This week’s EIA data saw implied gasoline demand jump over 0.4mmb/d (+5.4% WoW) from last week’s lowly 8.4mmb/d to the highest YTD, in also the largest WoW movement YTD, and back within the seasonal range. The rise in demand comes a week ahead of the start of the US driving season on 27 May (Memorial Day) but also amid particularly subdued YoY demand in recent weeks. In fact, on a 52-week average basis, gasoline demand has stagnated around the -1.5% YoY level in the past ten weeks.

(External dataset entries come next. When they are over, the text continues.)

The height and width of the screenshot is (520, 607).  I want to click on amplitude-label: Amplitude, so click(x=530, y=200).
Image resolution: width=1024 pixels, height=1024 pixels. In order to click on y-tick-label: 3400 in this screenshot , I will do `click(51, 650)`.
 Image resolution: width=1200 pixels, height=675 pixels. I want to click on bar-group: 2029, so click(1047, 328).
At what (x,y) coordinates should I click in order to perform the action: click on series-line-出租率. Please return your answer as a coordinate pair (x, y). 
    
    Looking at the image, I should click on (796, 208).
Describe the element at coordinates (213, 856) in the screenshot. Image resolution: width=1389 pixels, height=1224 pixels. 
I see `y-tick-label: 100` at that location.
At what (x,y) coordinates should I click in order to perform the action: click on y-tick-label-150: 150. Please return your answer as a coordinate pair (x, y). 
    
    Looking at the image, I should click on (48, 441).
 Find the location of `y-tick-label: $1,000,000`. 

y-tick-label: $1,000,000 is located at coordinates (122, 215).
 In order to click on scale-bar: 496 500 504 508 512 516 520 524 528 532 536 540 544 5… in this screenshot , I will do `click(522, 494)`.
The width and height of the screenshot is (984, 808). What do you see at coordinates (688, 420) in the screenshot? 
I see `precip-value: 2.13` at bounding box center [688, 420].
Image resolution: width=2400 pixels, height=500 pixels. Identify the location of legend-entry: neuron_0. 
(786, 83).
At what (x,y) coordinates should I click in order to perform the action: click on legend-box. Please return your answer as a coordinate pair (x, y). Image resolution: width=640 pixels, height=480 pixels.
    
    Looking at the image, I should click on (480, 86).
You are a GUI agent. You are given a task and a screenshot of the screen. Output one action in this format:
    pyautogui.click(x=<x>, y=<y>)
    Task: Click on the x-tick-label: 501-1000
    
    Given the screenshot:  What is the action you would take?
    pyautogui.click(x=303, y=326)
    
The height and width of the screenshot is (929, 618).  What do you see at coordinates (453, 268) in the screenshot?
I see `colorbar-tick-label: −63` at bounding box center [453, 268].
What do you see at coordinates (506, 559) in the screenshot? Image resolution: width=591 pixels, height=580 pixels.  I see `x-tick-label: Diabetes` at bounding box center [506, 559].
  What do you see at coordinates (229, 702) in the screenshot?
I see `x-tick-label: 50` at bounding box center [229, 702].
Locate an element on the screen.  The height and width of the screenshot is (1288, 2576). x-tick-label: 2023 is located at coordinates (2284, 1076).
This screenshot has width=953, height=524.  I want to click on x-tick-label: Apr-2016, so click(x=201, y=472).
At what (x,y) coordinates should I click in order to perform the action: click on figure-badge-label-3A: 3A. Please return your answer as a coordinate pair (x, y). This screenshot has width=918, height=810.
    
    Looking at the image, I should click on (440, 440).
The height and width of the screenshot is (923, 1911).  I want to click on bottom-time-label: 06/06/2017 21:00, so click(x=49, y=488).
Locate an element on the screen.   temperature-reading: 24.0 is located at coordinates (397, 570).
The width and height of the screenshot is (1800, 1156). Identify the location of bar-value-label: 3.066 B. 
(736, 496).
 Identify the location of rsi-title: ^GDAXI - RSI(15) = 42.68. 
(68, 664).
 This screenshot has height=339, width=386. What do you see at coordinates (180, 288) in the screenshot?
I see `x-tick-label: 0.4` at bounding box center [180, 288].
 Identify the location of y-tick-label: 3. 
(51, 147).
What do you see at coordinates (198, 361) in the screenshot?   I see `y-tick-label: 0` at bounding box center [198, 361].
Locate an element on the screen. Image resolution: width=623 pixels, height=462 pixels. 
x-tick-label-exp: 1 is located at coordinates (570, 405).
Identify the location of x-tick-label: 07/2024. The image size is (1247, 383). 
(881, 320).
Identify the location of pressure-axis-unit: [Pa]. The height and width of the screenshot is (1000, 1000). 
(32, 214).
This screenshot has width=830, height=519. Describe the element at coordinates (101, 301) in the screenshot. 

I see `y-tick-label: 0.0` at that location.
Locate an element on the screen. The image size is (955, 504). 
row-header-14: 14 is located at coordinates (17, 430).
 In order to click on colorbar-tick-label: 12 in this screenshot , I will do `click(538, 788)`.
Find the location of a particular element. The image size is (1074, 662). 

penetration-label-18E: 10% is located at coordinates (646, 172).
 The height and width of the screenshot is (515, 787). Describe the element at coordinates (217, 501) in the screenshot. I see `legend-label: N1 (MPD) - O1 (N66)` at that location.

Gasoline imports shot up 0.4mmb/d (61.1%) WoW with most of the increment landing in East Coast PADD 1, despite already high inventory levels and therefore presumably in anticipation of sustained incremental demand during the driving season. Refiners and blenders upped gasoline production 0.3mmb/d (3.2%) WoW. With the rise in gasoline production and imports overwhelming the pick-up in demand, gasoline inventory gained 3.0mmbbl (1.4%) WoW to 220.7mmbbl, which was both unexpected and counter-seasonal. Gasoline inventory levels have risen from the seasonal average to the top of the seasonal range in just two weeks, while on a Days Forward Cover basis, gasoline inventory appears even more plentiful than in absolute terms, comfortably exceeding the top of its seasonal range.
There was another weekly drop in US crude production, down 63kb/d WoW but remaining at the 7.3mmb/d level. The growth rate since the beginning of the year now implies full year average crude production at around 7.4mmb/d, or a 0.9mmb/d (+14.8%) YoY increase, 0.1mmb/d lower than last week’s estimates. However, that is still in line with the EIA’s estimates per the latest Short Term Energy Outlook and also higher than the 0.8mmb/d YoY growth in US liquids output the IEA has forecast in its May edition of the Oil Market Report.
Meanwhile, US crude inventory drew less than market expectations, down 0.3mmbbbl (-0.1%) WoW, and over three times less than the seasonal average draw, while total inventory actually built WoW, up 4.2mmbbl, and remains above the top of the seasonal range, as it has since the start of the year.